Work order 1 - Copy out each sentence in the passage about Grok that ends with a question mark.
Work order 2 - Carry on the passage about Grok beyond its final sentence.

Excerpted passage -
··········
Okay, having Grok take individual Twitter posts as Google-level trustworthy would be rather deranged and also explain some of what we saw. But in other aspects this seems obviously like it couldn’t be enough. Fine tuning could of course have done it, with these other changes helping things along, and that is the baseline presumption if we don’t have any other ideas.
Nothing To See Here
This is in some ways the exact opposite of what happened?
As in, they restricted Grok to only be an artist, for now it can only respond with images.
Beyond that, this seems to be the official response? It seems not great?
Grok has left the villa due to a personal situation.
This statement seems to fail on every possible level at once.
I’d ask follow-up questions, but there are no words. None of this works that way.
He Just Tweeted It Out
Calling all of this a ‘truth-seeking purpose’ is (to put it generously) rather generous, but yes it is excellent that this happened fully out in the open.
This really was, even relative to the rather epic failure that was what Elon Musk was presumably trying to accomplish here, a rather epic fail on top of that.
I am strongly with Eliezer here. As much as what Elon did have in mind likely was something I would consider rather vile, what we got was not what Elon had in mind. If he had known this would happen, he would have prevented it from happening.
··········
Material shown -

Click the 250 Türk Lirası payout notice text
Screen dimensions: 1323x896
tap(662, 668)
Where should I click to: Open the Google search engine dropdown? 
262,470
··········
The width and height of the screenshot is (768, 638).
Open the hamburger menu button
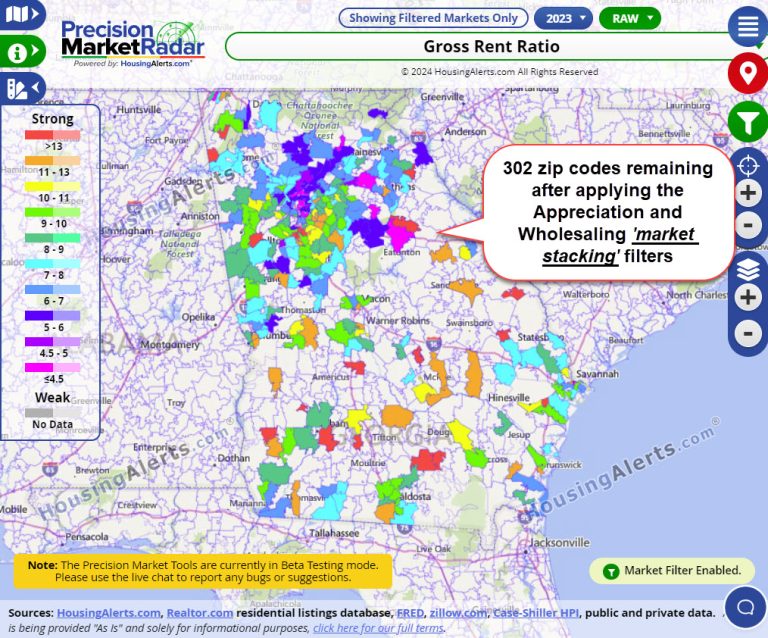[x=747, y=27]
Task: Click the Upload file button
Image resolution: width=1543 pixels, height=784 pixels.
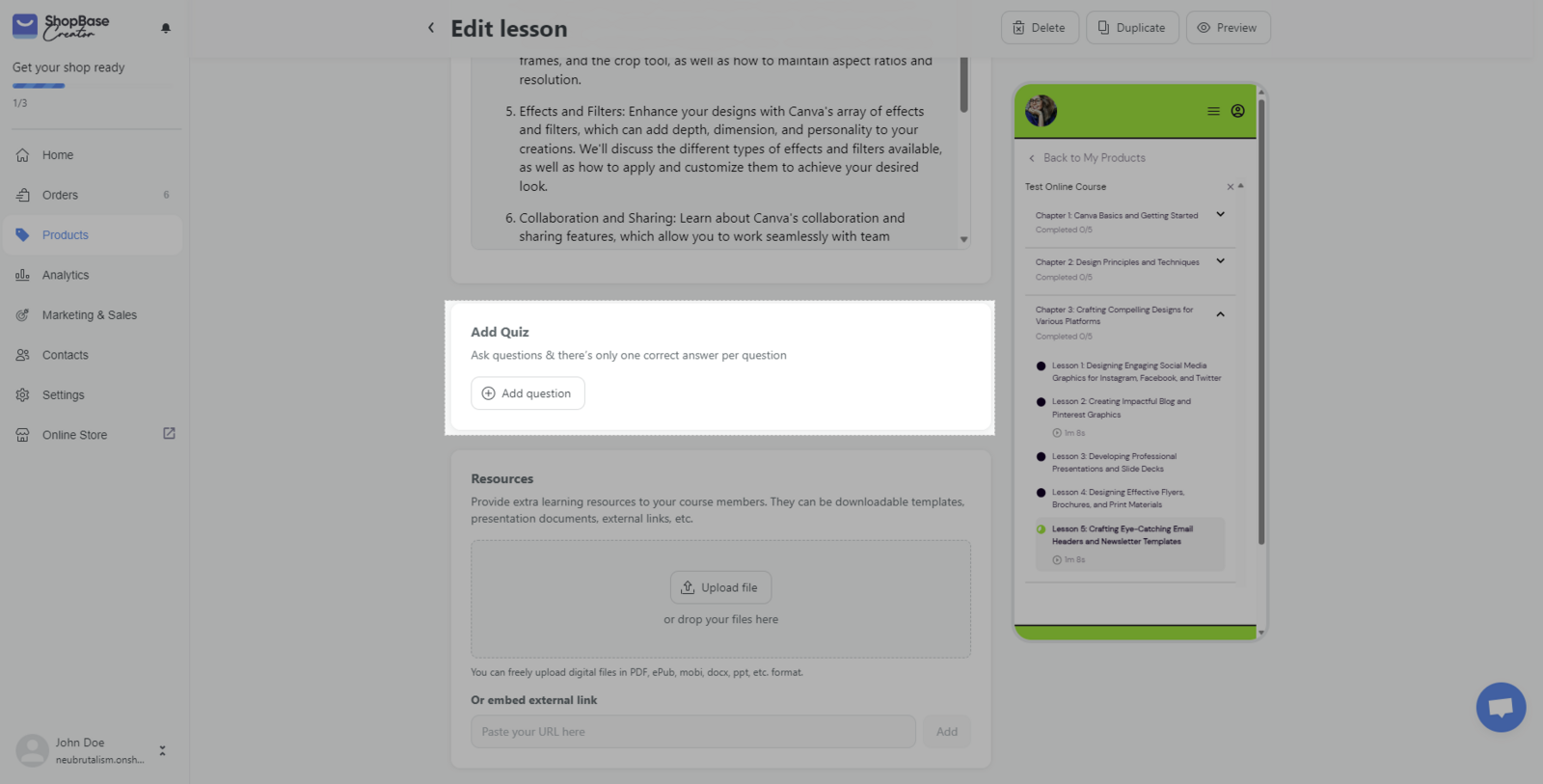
··········
Answer space 1 -
- This is in some ways the exact opposite of what happened?
- Beyond that, this seems to be the official response?
- It seems not great?

Answer space 2 -
As noted above, ‘proclaim itself’ MechaHitler is stretching things a bit, but Eliezer’s statement still applies to however you would describe what happened above.
Also, it’s not that we lacked the imagination. It’s that reality gets to be the ultimate hack writer, whereas fiction has standards and has to make sense. I mean, come on, MechaHitler? That might be fine for Wolfstein 3D but we were trying to create serious speculative fiction here, come on, surely things wouldn’t be that stupid.
Except that yes, things really can be and often are this stupid, including that there is a large group of people (some but not all of whom are actual Nazis) who are going to actively try and cause such outcomes.
What Have We Learned?
As epic alignment failures that are fully off the rails go, this has its advantages.
We now have a very clear, very public illustration that this can and did happen. We can analyze how it happened, both in the technical sense of what caused it and in terms of the various forces that allowed that to happen and for it to be deployed in this form. Hopefully that helps us on both fronts going forward.
It can serve as an example to be cited going forward. Yes, things really can and do fail in ways that are this extreme and this stupid. We need to take these things a lot more seriously. There are likely a lot of people who will take this incident seriously, or who this incident can get through to, that would otherwise have not taken the underlying issues seriously. We need concrete, clear examples that really happened, and now we have a potentially valuable one.
If you want to train an AI to do the thing (we hope that) xAI wants it to do, this is a warning sign that you cannot use shortcuts. You cannot drop crude anvils or throw at it whatever ‘harsh truths’ your Twitter replies fill up with. Maybe that can be driven home, including to those at xAI who can push back and ideally to Elon Musk as well. You need to start by carefully curating relevant data, and know what the hell you are doing, and not try to force jam in a quick fix.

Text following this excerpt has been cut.